Ribollita
This is my version of Ribollita, adapted from La Mia Ribollita Preferita (My Favorite Ribollita) found in Jamie Oliver's Jamie's Italy.
Ribollita is Tuscany's most famous bread soup. Ribollita means re-boiled as this soup is typically prepared ahead and then returned to a boil just before serving. Jamie's recipe calls for cavolo nero cabbage. Of course, finding it here in Arizona is just not possible. Jamie recommends kale as a substitute, though Savoy cabbage is a more common substitute. I've been on a Swiss chard kick recently so I decided to use that instead. Similarly, Jamie recommends zolfini beans instead of the more commonly-used cannellini beans. It is hard enough to find cannellini beans around here. In addition, I added something that you don't normally find in ribollitta: three anchovy filets. They dissolve into the soup and add just a bit of flavor.
Being a bread soup, trying this recipe was a good way to use up the rest of the pullman loaf I made a few days ago.
To say this was seriously good was an understatement. I have almost had to resort to an armed guard in front of the refrigerator to prevent my lovely wife from devouring the leftovers in one sitting.
Rebollitta
1 14oz can of Cannellini beans
1 tomato
1 small potato
1 medium red onion
2 carrots
3 celery stalks
3 cloves garlic
1 pinch ground fennel seeds
1 tiny pinch red chili flakes
1 14 oz can diced tomatoes
12-16 oz Swiss chard
2-3 fist-sized pieces of stale coarse bread, crust removed
extra virgin olive oil
3 anchovy filets, coarsly chopped
1 bay leaf
1 cup chicken broth
Peel the potato. Quarter the tomato. Place a saucepan contaning 2 cups water over medium heat. Add the cannellini beans, bay leaf, potato, and tomato. Simmer for about 15 minutes. Remove the bay leaf, potato, and tomato and discard them. Drain the beans, reserving about a half a cup of the cooking liquid.
Finely mince the garlic, onion, carrots, and celery. Using a saucepan or other vessel large enough for the finished soup, add about 2 tablespoons olive oil and place it over medium-high heat. Add the garlic, onion, carrots, celery, ground fennel seeds, and chili. Lower the heat to barely a simmer. Partially cover and let simmer for about 20 minutes until everything is tender but not browned. Add the can of diced tomatoes and the anchovies, and let simmer for about 10 minutes.

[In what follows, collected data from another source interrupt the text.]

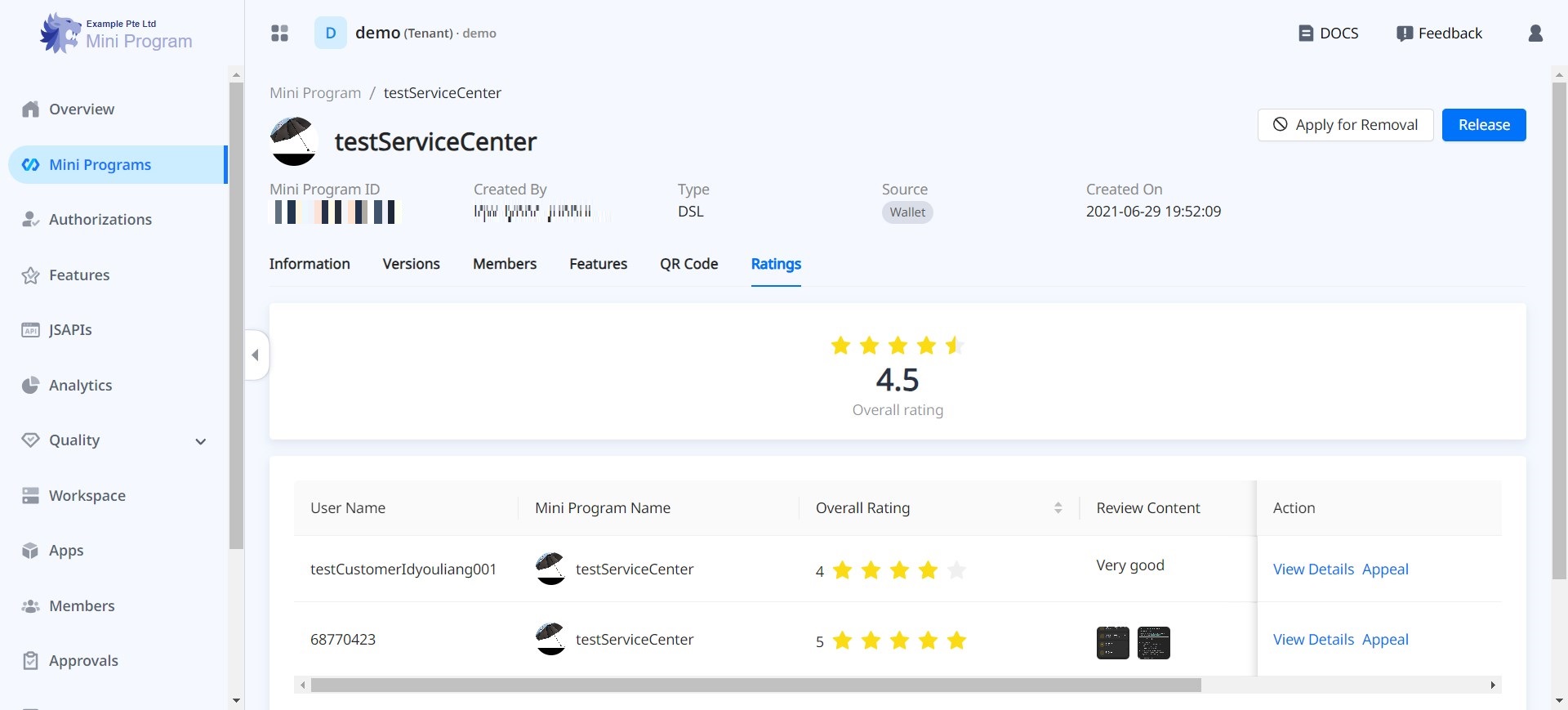View Details for testCustomerIdyouliang001 review

1313,569
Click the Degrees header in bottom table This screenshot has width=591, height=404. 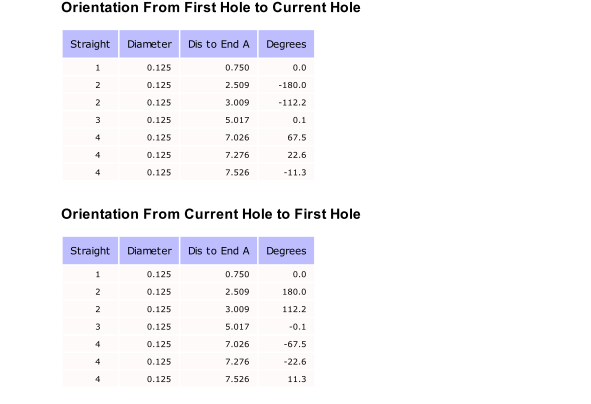286,251
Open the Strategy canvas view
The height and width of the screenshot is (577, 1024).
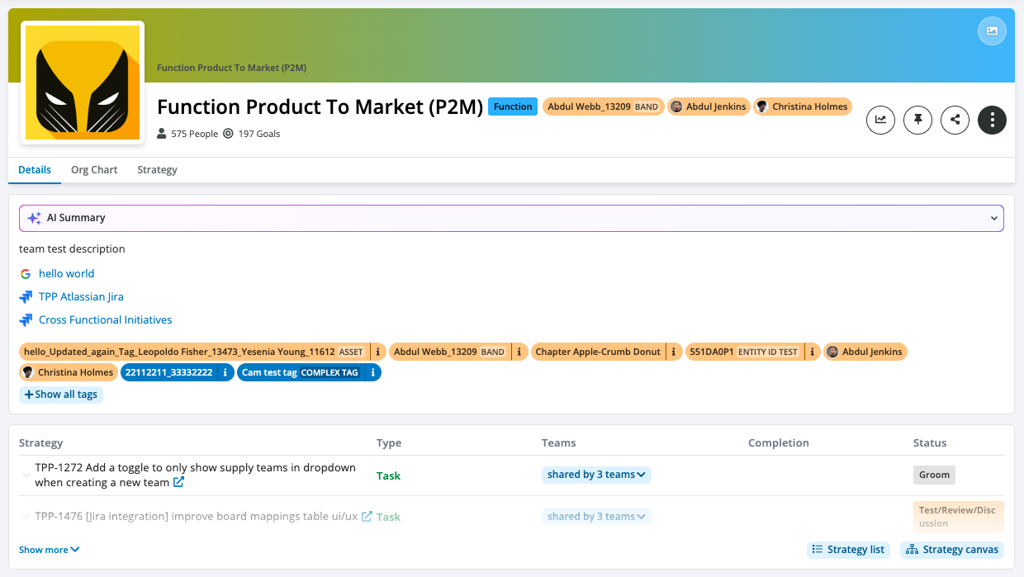(x=952, y=550)
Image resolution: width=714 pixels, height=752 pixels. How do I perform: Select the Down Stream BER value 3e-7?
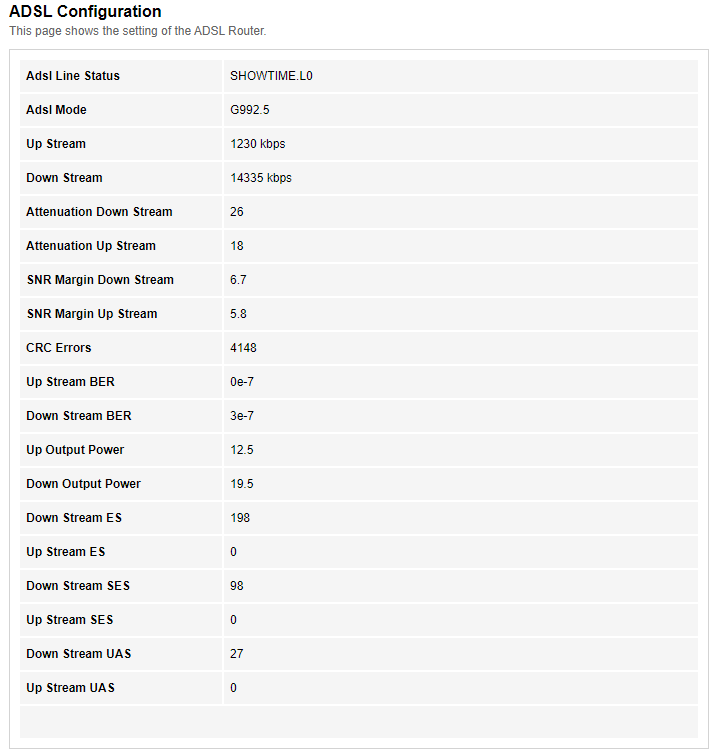[242, 416]
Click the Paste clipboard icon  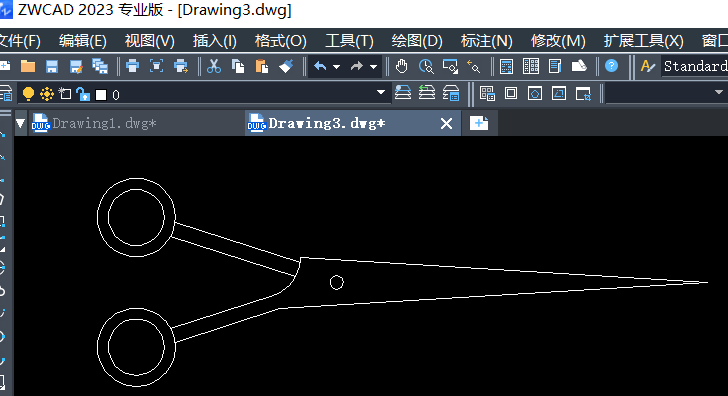[262, 66]
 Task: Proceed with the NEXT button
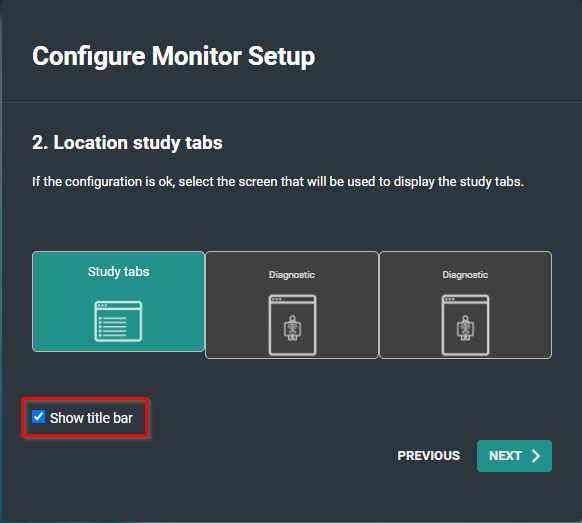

Add the cooked cannellini beans along with the reserved cooking liquid. and bring to a boil. Stir in the Swiss chard and wait for it to wilt down. Tear the bread into small chunks and add it to the soup. Add chicken broth until the soup is thick but not dry.
Cook for up to an additional 30 minutes, adding additional chicken broth as necessary. Stir in 4-8 tablespoons of olive oil and serve.